##### Supplied material #####
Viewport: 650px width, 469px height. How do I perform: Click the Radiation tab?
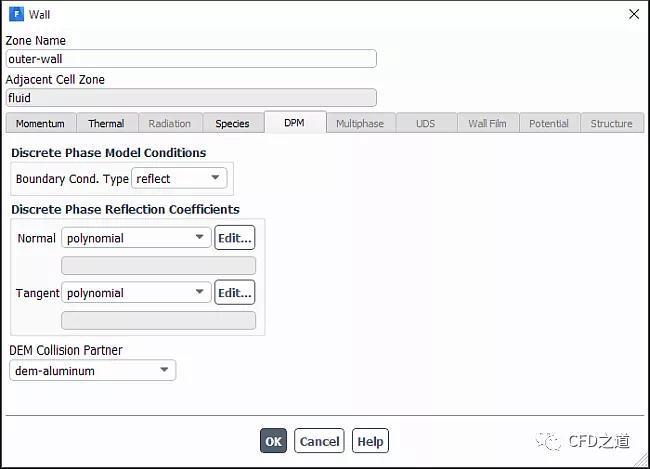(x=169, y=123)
#####
##### Supplied material #####
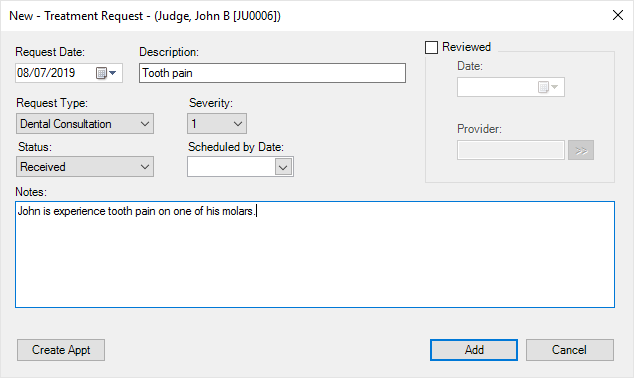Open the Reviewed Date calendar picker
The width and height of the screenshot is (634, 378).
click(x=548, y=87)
#####
Please list every line of the items above that contains the word "height", copying each line in full.

[Correct result]
Viewport: 650px width, 469px height. How do I perform: Click the Radiation tab?
The width and height of the screenshot is (634, 378).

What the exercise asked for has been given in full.